Convent in Vitoria-Gasteiz, Spain

The Convento de las Brígidas (Brigiden komentua) is a former Bridgettine convent in Vitoria-Gasteiz, Basque Country, Spain. The convent, whose current building dates from the early 20th century, has been vacant since 2007.

==History==
The earliest documental evidence of the convent dates from 1291. The document is an agreement between the city of Vitoria and the Brotherhood of Arriaga in which Santa María Magdalena was mentioned as marking the borders of the city. At the time the site was a leper hospital operated by the Order of Saint Lazarus. The earliest municipal documents mentioning the hospital, from 1480, called it Casa de la Magdalena. In 1575 the decision was taken to convert the hospital into a convent, with the first Discalced Carmelites arriving in 1589.

Relations between the Carmelite nuns and the city were contentious, often requiring the intervention of the nuncio. As a consequence, on 15 March 1653, the Bridgettines arrived to the city to replace the Carmelites. The Bridgettine convent in Lasarte-Oria was founded in 1671 by nuns from Vitoria. The Convent of Santa Brígida in Mexico City was also founded by Bridgettines from Vitoria in 1739.

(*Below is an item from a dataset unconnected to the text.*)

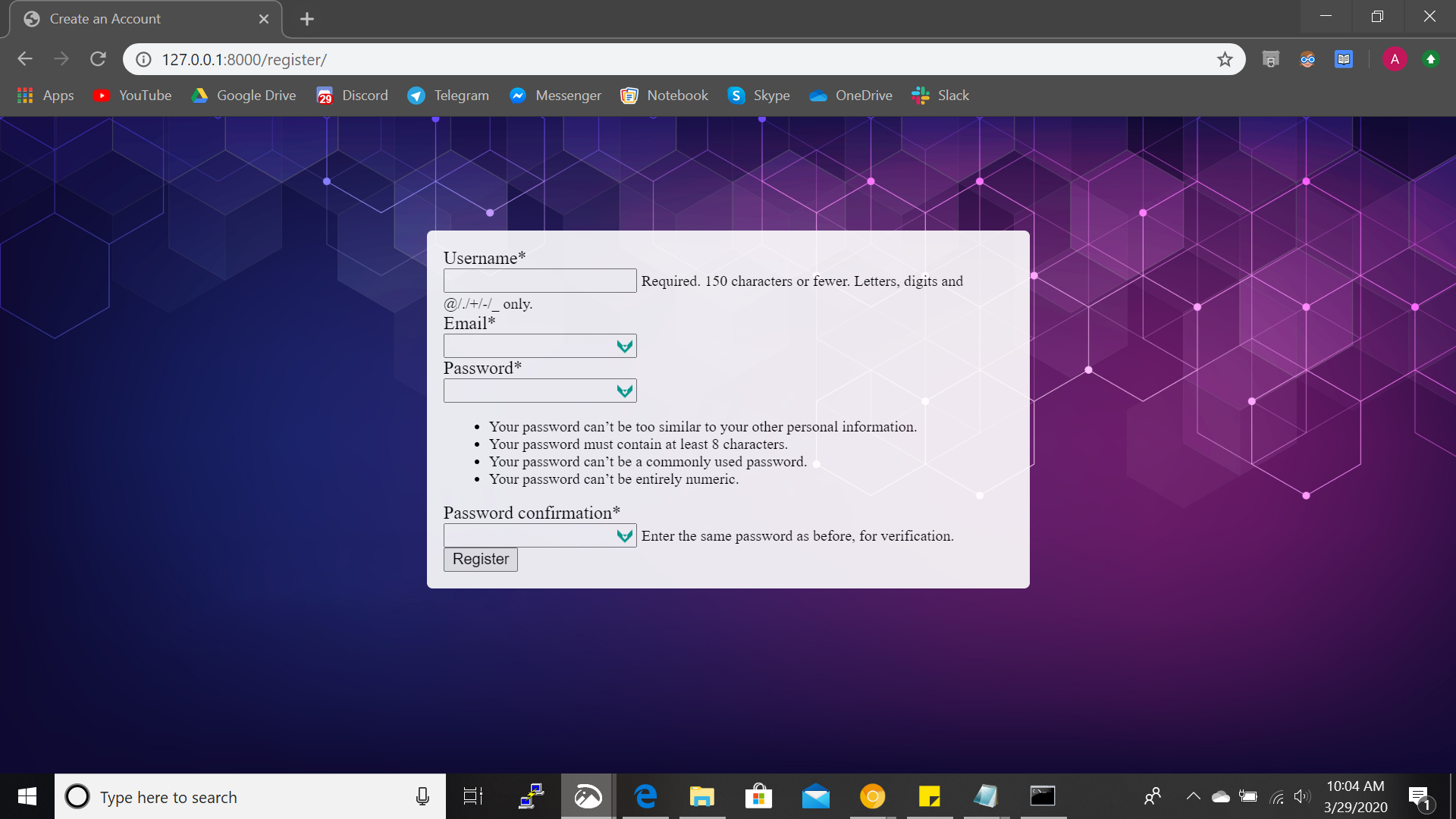Viewport: 1456px width, 819px height.
Task: Click the profile avatar labeled A
Action: [1394, 59]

The old convent was demolished in 1906 to make room for the construction of the New Cathedral. The new convent was built from 1907 to 1909 under the direction of Fausto Íñiguez de Betolaza. The neoclassical façade of the old convent, dating from 1783, was dismantled and rebuilt at the new site. The convent has been vacant since 2007, when the last remaining nuns relocated to Valladolid. A proposal was made in 2022 to turn the premises into a hospice, but the plans were dropped in early 2024.

==Architecture==
The most notable element of the convent is the Neoclassical façade designed by Olaguíbel in 1783, originally flanked by two Ionic columns. The church itself has a floor plan in the shape of a Latin cross with very short arms. Its vault is painted with frescoes by local painter Lucio Ruiz. The main altarpiece was purpose-built for the new convent, but the lateral ones were originally from the old one.